Friday, December 09, 2011

New Case from W.D. Tex. Shows Effect of ADAAA on Back Injury Claims

Earlier this week, Judge Frank Montalvo of the United States District Court for the Western District of Texas issued an opinion denying the defendant's motion for summary judgment in Molina v. DSI Renal, Inc., --- F.Supp.2d ----, 2011 WL 6076178 (W.D.Tex., Dec. 5, 2011). The case is a standard-issue back pain/lifting restriction case, but it nicely shows the impact of the ADA Amendments Act. (The case was brought under the Texas Commission on Human Rights Act, which the Texas legislature amended in 2009 to conform to the ADAAA, so the court relied on its interpretation of the ADAAA.)
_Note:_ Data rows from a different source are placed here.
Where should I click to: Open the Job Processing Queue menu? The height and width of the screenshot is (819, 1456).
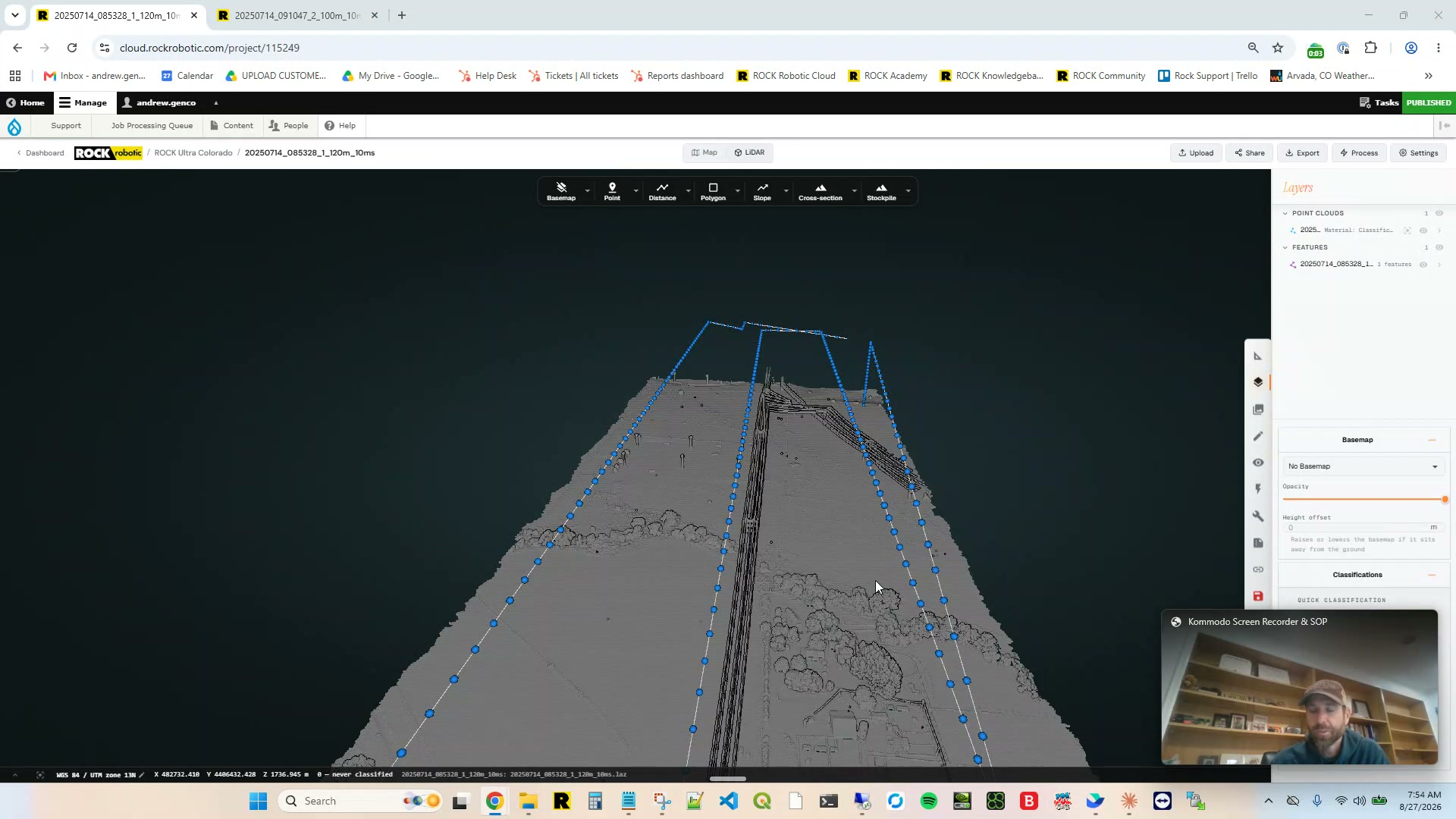point(152,126)
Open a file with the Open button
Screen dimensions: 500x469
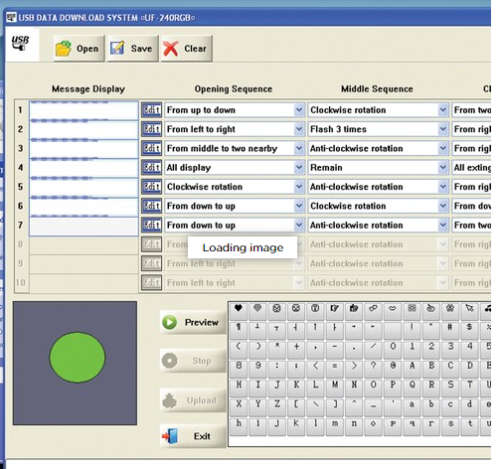[x=79, y=49]
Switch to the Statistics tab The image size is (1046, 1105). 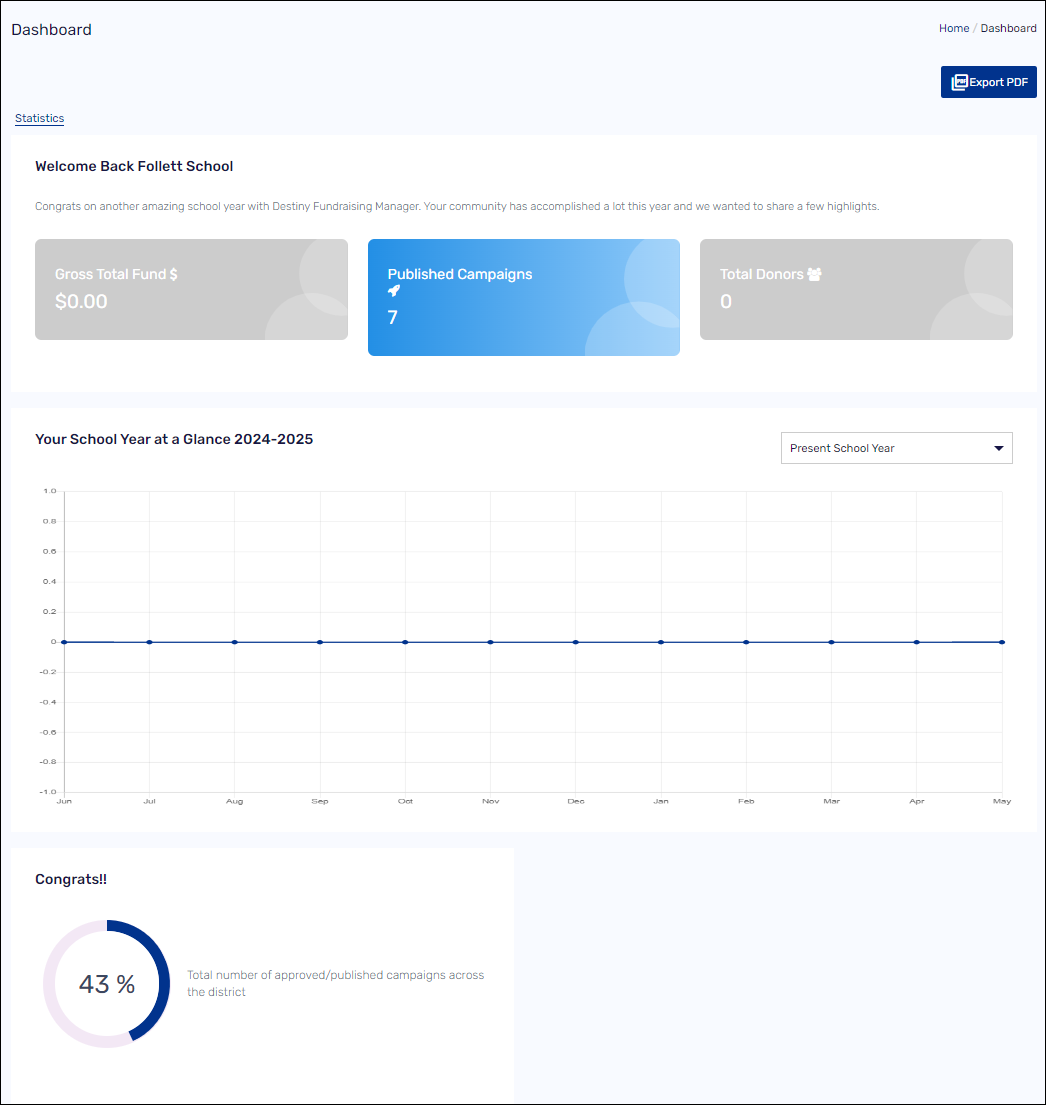(x=39, y=118)
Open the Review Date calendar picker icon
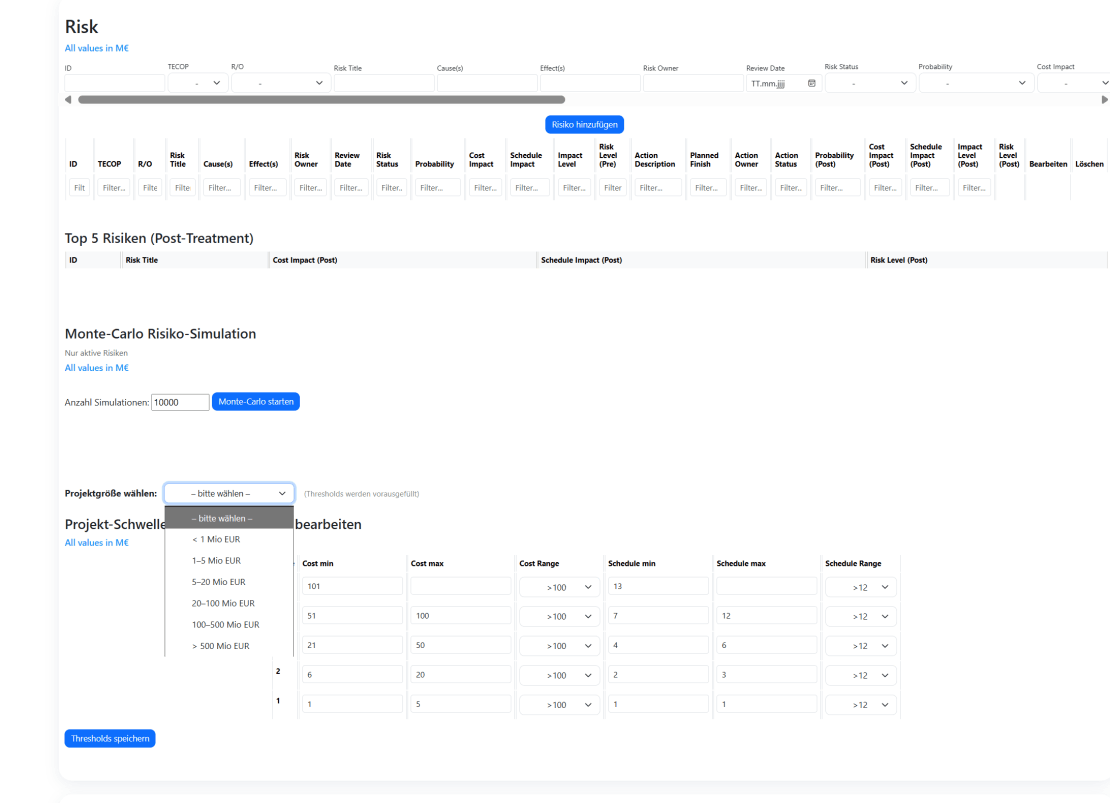 pos(811,83)
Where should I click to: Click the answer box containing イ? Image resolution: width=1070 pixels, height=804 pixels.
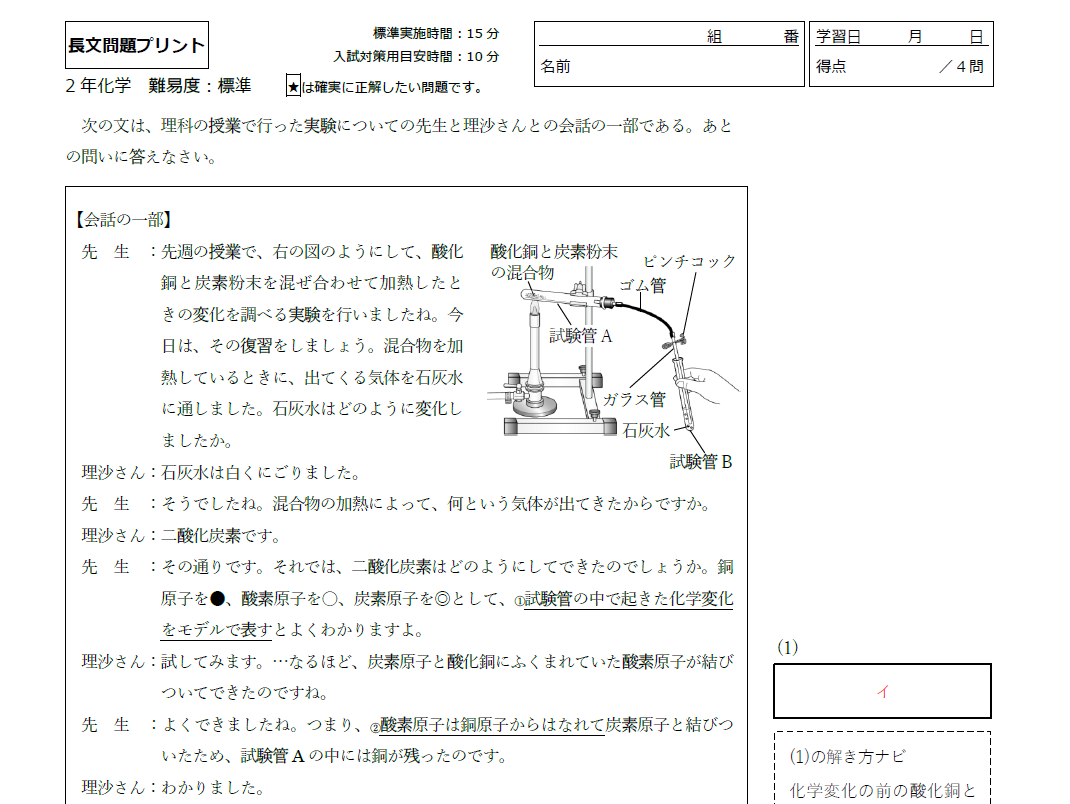click(882, 691)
In denying that plaintiff Molina's back injury was a disability, the defendant employer made a number of arguments that would likely have been successful under pre-ADAAA law, but which the court rejected based on the new statute. For example, the employer "point[ed] to Molina's testimony that her pain did not impact her ability to do any of her activities, and did not change the way she did her household activities or how she worked," as well as records from her initial EEOC interview, "where the intake worker wrote, 'Cp denies that she is limited in any way, and that she does everything as before.'" In the pre-ADAAA world, many plaintiffs lost at summary judgment based on those statements, but the court here relied on the EEOC's ADAAA regulations to conclude that "the fact that Molina learned to work through her pain to continue performing her regular tasks does not necessarily preclude her from being considered disabled." The court also noted that, to the extent that Molina could work through her pain, evidence suggested that was the result of medication, and the ADAAA requires courts to disregard the effects of medication in assessing disability. And the court held that a reasonable jury could find that the inability to lift more than 20 pounds was a substantial limitation on a major life activity, even though the defendant cited a number of pre-ADAAA cases holding it wasn't.